Kirutu might have objected, Stephen thought, but here with a full army in the face of no threat, doing so might be seen as weakness. And more, there was a place in his wounded soul that surely cried to be free of the prison he’d lived in for so long.
Or perhaps there was another reason—Stephen didn’t know—but Kirutu made no move.
She stopped in front of him and searched his eyes.
“You are a great leader, my husband. And I am your humble servant.”
The words streamed into Kirutu’s face, unseen by all but Stephen yet felt by Kirutu to his very core. His eyes were wide.
“In any way that you have hurt me, I remember it no more.” The tangible power of her words reached Stephen as a warm wave that swept over his skin. She was speaking to them all, he knew. And to the whole world.
“My heart cries with you and your people. Like children we long for love. Know my love for you. Know that your Maker would see only the love in your heart. Hear his call, Kirutu. Hear his song calling your name and know that he will remember no blame on your part.”

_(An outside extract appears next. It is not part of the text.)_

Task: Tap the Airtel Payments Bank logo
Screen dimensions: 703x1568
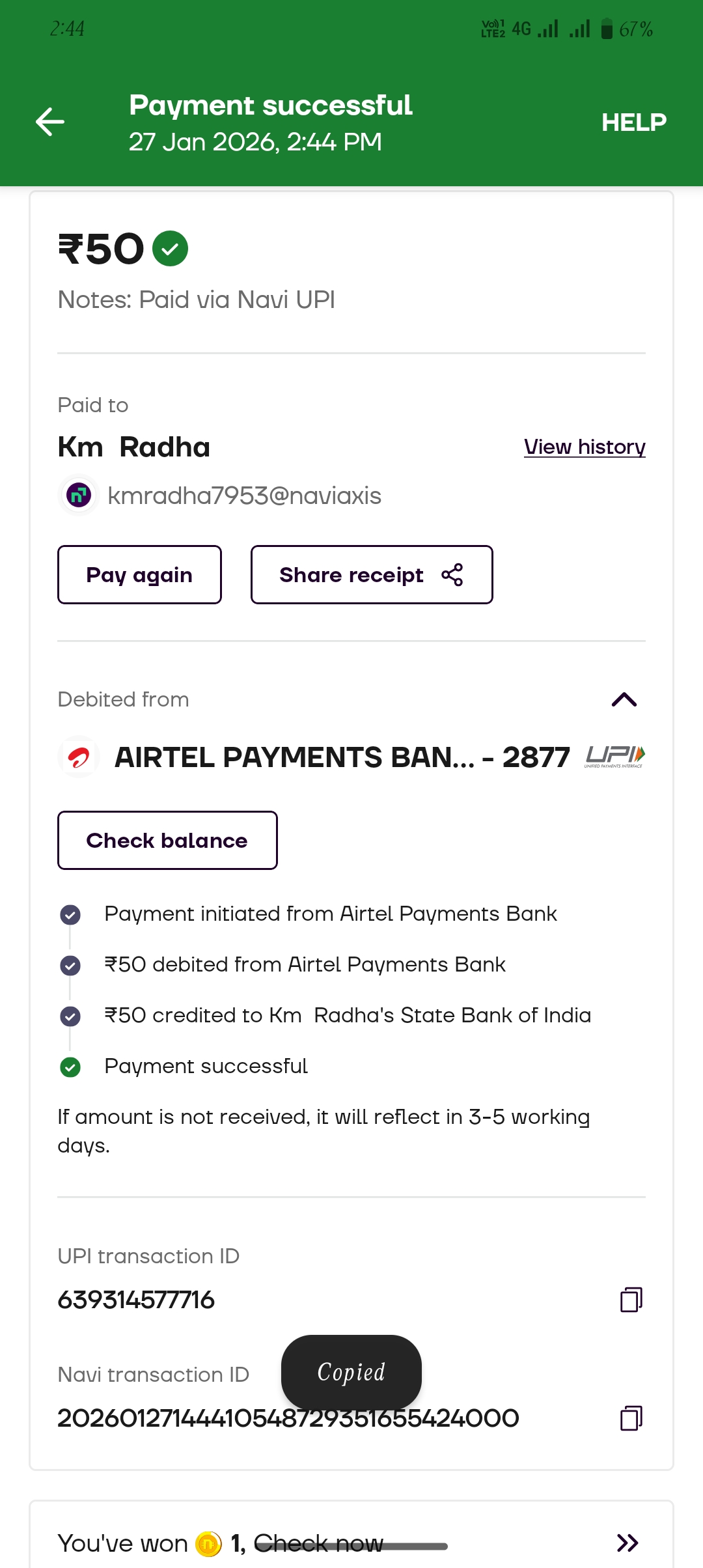Action: (79, 757)
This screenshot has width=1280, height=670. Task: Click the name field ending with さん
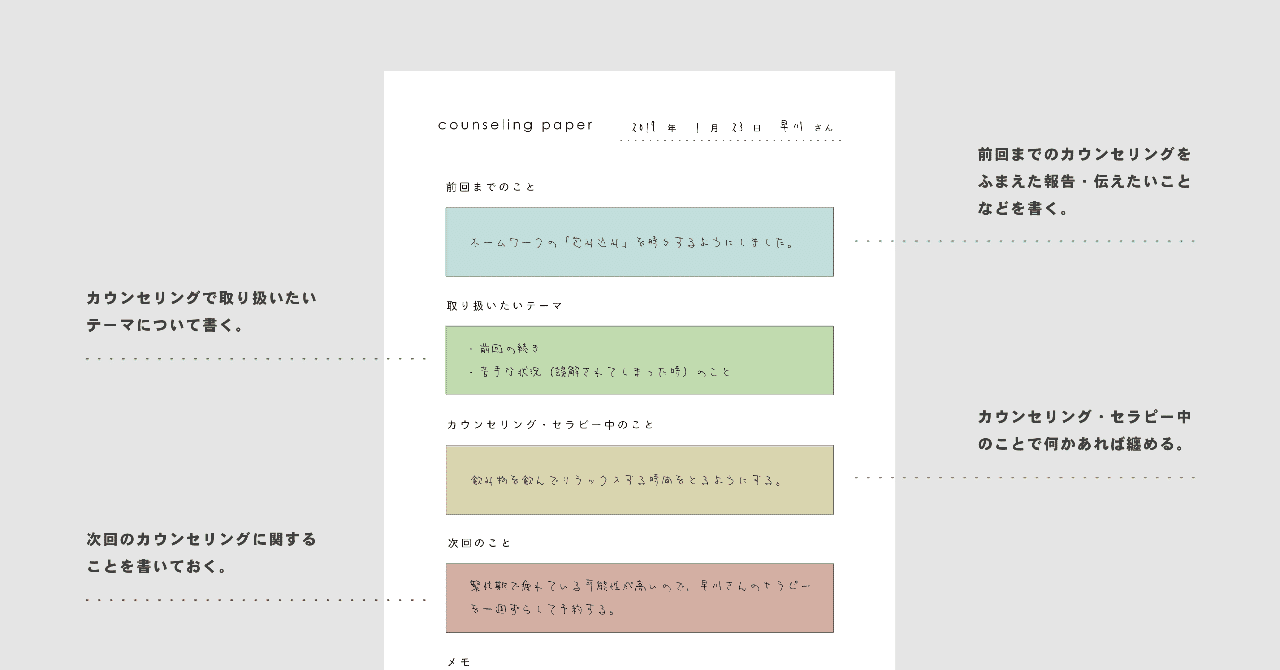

Kirutu’s hands were shaking. He might have been trying to stem the tears that filled his eyes. If so, he failed miserably.

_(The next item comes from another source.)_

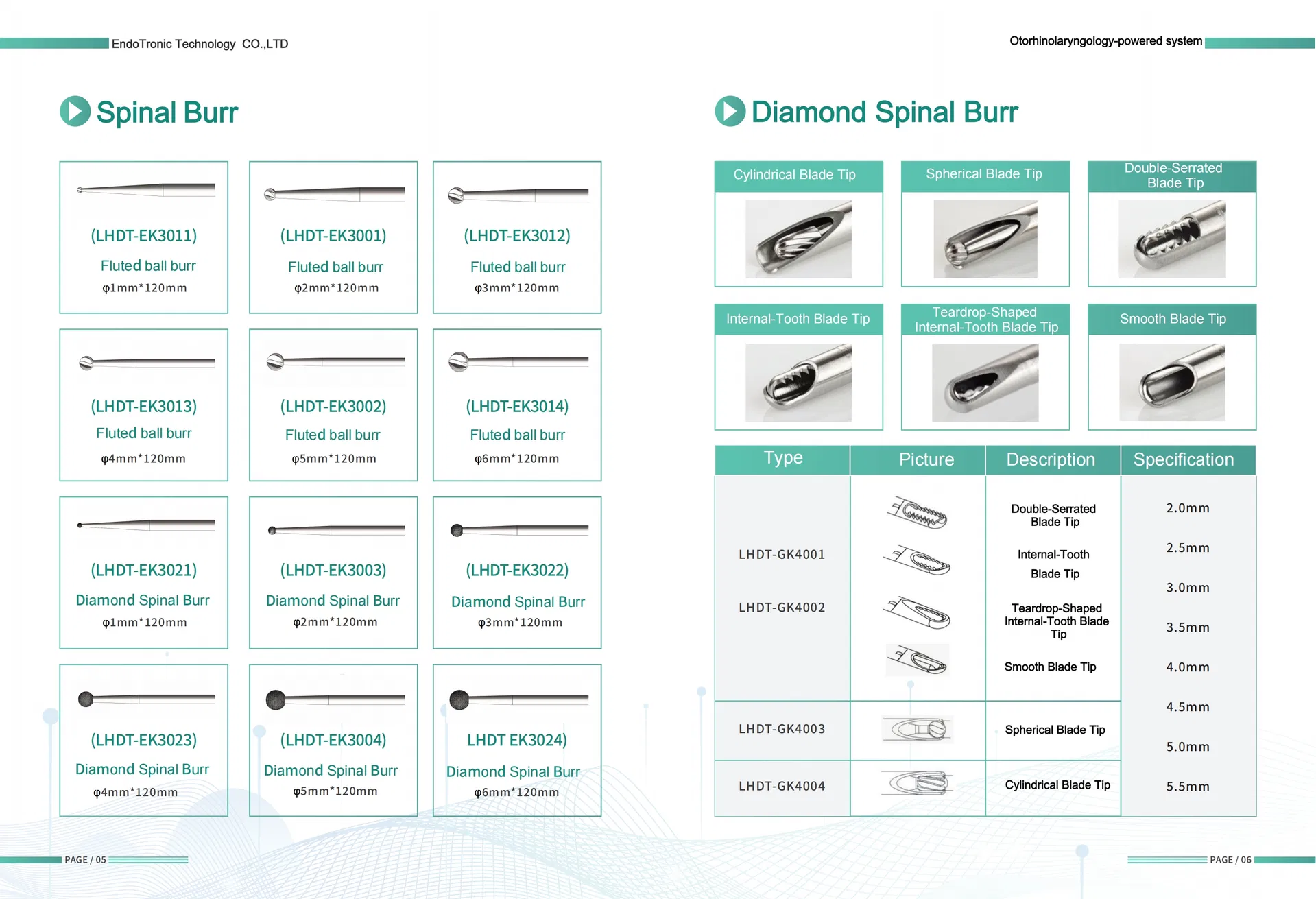Select the Smooth Blade Tip drawing in table
This screenshot has width=1316, height=899.
point(918,660)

She stepped up to him, lifted her hand to his face, and brushed away his tears with her thumb.
“The heart of all Tulim cries for a great love that would make you innocent of all but love,” she said. “Hear my words and see this same love now. It is my gift to you.”
She took his hand and kissed his knuckles.
The first sound of crying came from the woman who’d stood by Wilam. His wife, Melino, stood thirty paces away, weeping softly, unabashed. And Wilam too was quickly besieged by tears, his silent. They had suffered too deeply and for too many years to hold steady in face of such beauty.
His mother leaned forward and whispered something to Kirutu that only he could hear. But its power became immediately evident.
Even as she spoke, Kirutu began to shake from head to toe. And the moment she pulled away he sank to his knees. He sat back on his haunches, let his arms drop by his sides, and began to weep with his head hung low.
The sight of their powerful warlord so overcome by kind words swept away the last bonds of fear that had kept his warriors in check, and now the soft sound of crying could be heard spreading through their ranks.
Stephen slowly scanned the scene before him. He had a few broken ribs, and his head had taken far too many blows, but the pain sat at the edge of his awareness, only a minor disturbance.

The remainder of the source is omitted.